So, what’s behind this surge?
One of the key factors propelling gold prices is robust demand from central banks. According to the World Gold Council (WGC), central banks purchased over 1,000 tons of gold for the third consecutive year in 2024, with Poland’s central bank leading the pack by adding 90 tons to its reserves. This trend accelerated in the fourth quarter of 2024, with the central bank buying up 54% year-on-year to 333 tons, driven partly by geopolitical uncertainties following Donald Trump's US election victory.
“In 2025, we expect central banks to remain in the driving seat and gold ETF investors to join the fray, especially if we see lower, albeit volatile interest rates,” said Louise Street, senior markets analyst at the WGC.
Investment demand for gold rose sharply by 25% in 2024, reaching a four-year high of 1,180 tons. A notable shift occurred as outflows from physically-backed gold exchange-traded funds (ETFs) dried up for the first time in four years. The demand for gold barsrose 10%, while coin purchases dropped 31%.
Gold's status as a safe-haven asset has been reinforced by escalating geopolitical tensions. Prices surged to an all-time high following China's retaliatory tariffs against the US, a response to President Trump’s trade policies. Concerns about potential stagflation—where high inflation coincides with low economic growth—have further driven investors toward gold.
“When you've got higher inflation and lower growth, stagflation becomes the economic theme. Gold tends to work very well in that particular environment,” Reuters quoted Phillip Streible, chief market strategist at Blue Line Futures, as saying.
This rush has also caused COMEX futures to trade at a premium over spot prices, highlighting the heightened demand for physical gold.
The ripple effects of these trends are being felt worldwide. In Asia, particularly India, physical gold prices are trading at a discount to futures, indicating weak demand due to high prices.

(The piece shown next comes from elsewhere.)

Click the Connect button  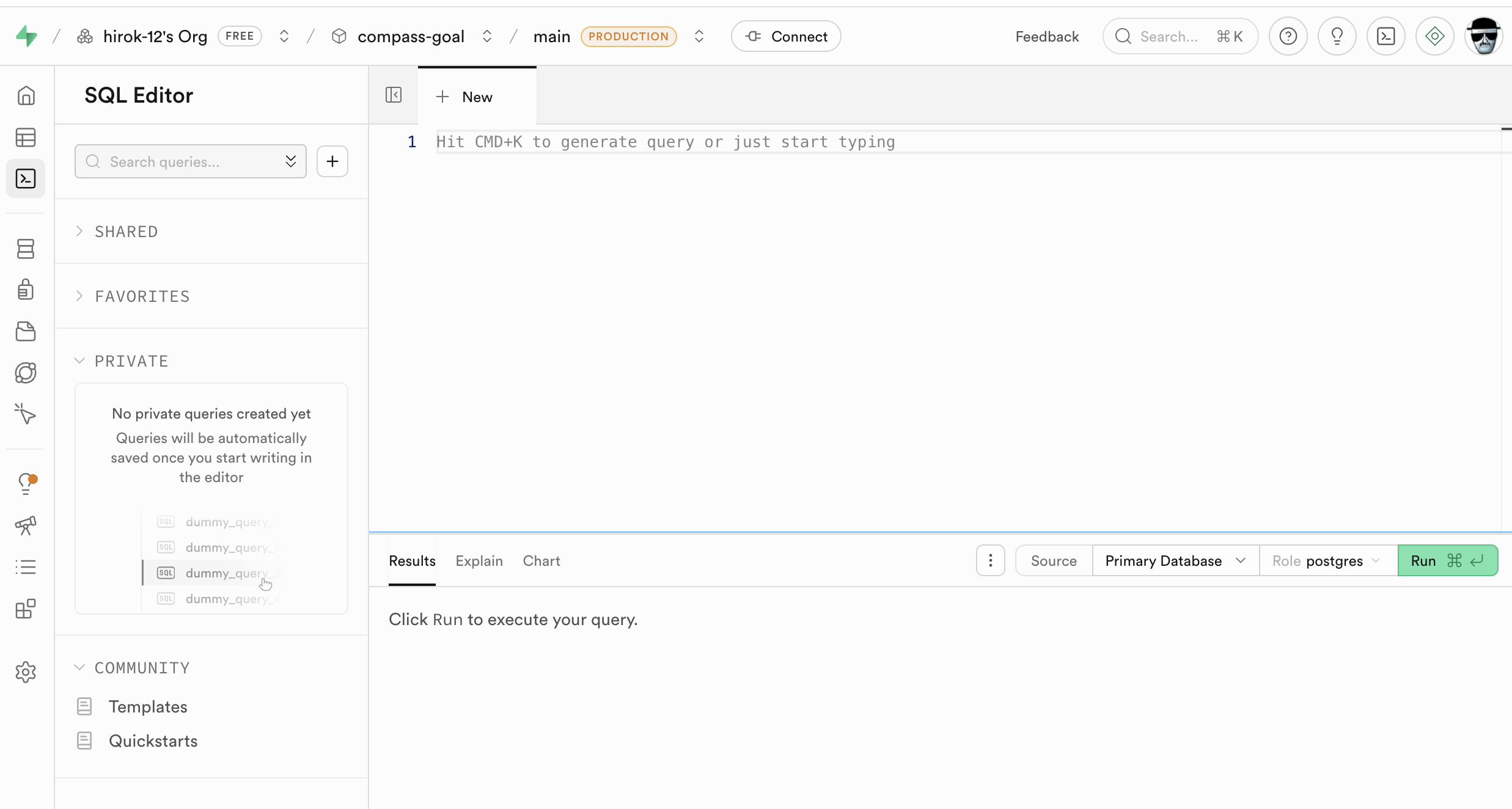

Jewellery companies in India are also feeling the pinch. Titan Company’s management noted a rise in gold lease rates amid tightening supply, a concern echoed by Kalyan Jewellers, reported Moneycontrol.
“Gold moved from London to COMEX because of anticipated tariffs. Suddenly, there was a gold shortage in the market over the last week, and gold metal loan interest rates are also fluid,” Moneycontrol quoted Vijay Govindarajan, Associate Vice President - Finance at Titan, as saying.
Analysts expect central banks to continue their aggressive gold buying, while ETF investors may return amid lower interest rates. Geopolitical risks, particularly related to US trade policies, will likely sustain safe-haven demand.
“I can see gold trying to reach up to that $2,900 level at some point during the first quarter; after we breach that, we'll set new levels,” Reuters quoted Bob Haberkorn, Senior Market Strategist at RJO Futures, as saying.
While global investors seek refuge in gold, Indian markets might continue to grapple with subdued physical demand and supply-side challenges. For now, gold remains the asset of choice for those hedging against uncertainties.